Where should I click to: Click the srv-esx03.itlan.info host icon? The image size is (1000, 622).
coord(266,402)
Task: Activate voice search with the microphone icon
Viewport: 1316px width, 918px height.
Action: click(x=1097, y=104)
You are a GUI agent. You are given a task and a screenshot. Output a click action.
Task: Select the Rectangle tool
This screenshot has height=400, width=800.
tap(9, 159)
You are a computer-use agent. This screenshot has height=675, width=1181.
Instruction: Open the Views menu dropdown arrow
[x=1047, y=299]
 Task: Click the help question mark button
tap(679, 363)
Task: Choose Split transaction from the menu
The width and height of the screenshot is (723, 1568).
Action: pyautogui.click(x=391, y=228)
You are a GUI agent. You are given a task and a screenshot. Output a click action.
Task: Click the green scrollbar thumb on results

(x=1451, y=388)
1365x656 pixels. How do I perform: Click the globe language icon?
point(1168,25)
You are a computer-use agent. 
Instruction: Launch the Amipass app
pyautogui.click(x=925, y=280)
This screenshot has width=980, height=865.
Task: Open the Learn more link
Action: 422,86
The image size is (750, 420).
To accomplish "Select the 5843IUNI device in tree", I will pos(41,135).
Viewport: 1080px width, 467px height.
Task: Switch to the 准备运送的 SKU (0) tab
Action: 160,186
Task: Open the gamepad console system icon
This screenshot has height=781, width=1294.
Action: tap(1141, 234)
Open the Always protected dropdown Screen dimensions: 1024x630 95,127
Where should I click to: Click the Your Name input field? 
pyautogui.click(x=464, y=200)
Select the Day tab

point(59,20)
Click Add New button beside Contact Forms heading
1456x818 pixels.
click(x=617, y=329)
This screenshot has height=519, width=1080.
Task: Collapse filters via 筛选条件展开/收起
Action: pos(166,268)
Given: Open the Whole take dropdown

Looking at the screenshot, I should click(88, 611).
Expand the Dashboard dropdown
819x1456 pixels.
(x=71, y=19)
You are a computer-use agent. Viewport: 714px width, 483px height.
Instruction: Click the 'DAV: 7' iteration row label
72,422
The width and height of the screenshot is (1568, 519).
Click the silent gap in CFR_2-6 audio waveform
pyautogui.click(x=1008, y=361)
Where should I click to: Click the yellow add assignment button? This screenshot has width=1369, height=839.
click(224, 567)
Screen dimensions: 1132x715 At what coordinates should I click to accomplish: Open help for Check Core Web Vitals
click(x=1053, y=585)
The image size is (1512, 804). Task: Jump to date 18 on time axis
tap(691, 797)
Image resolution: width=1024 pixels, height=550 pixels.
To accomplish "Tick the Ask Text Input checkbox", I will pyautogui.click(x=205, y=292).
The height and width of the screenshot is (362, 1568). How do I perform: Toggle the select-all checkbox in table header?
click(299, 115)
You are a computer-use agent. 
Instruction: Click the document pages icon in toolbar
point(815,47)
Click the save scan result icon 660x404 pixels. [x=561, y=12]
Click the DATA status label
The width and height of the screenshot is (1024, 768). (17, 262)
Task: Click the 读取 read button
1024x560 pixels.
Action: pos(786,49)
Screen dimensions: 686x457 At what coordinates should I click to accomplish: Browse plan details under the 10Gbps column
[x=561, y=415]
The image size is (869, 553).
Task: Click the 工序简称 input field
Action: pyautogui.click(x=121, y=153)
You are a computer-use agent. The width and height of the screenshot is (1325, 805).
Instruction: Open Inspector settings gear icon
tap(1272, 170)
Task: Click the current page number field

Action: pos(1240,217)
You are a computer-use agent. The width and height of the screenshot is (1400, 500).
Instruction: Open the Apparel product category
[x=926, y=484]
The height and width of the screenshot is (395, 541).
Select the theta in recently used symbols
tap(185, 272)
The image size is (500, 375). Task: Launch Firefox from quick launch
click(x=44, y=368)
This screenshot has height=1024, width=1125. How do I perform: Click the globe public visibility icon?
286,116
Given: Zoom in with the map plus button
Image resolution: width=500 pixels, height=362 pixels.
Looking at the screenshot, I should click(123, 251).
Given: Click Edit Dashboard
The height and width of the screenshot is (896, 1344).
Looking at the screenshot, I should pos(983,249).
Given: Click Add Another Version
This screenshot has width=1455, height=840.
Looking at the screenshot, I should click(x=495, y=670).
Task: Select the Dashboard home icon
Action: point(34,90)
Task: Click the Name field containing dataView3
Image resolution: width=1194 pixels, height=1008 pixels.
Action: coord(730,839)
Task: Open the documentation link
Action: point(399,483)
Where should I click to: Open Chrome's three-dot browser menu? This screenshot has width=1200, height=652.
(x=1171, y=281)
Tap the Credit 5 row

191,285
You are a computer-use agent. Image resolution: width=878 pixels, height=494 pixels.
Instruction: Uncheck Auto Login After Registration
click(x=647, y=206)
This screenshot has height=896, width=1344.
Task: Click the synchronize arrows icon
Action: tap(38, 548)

====

Nothing but a number is expected here: the number of lines above that hold the word "with".

> [TASK ANSWER]:
2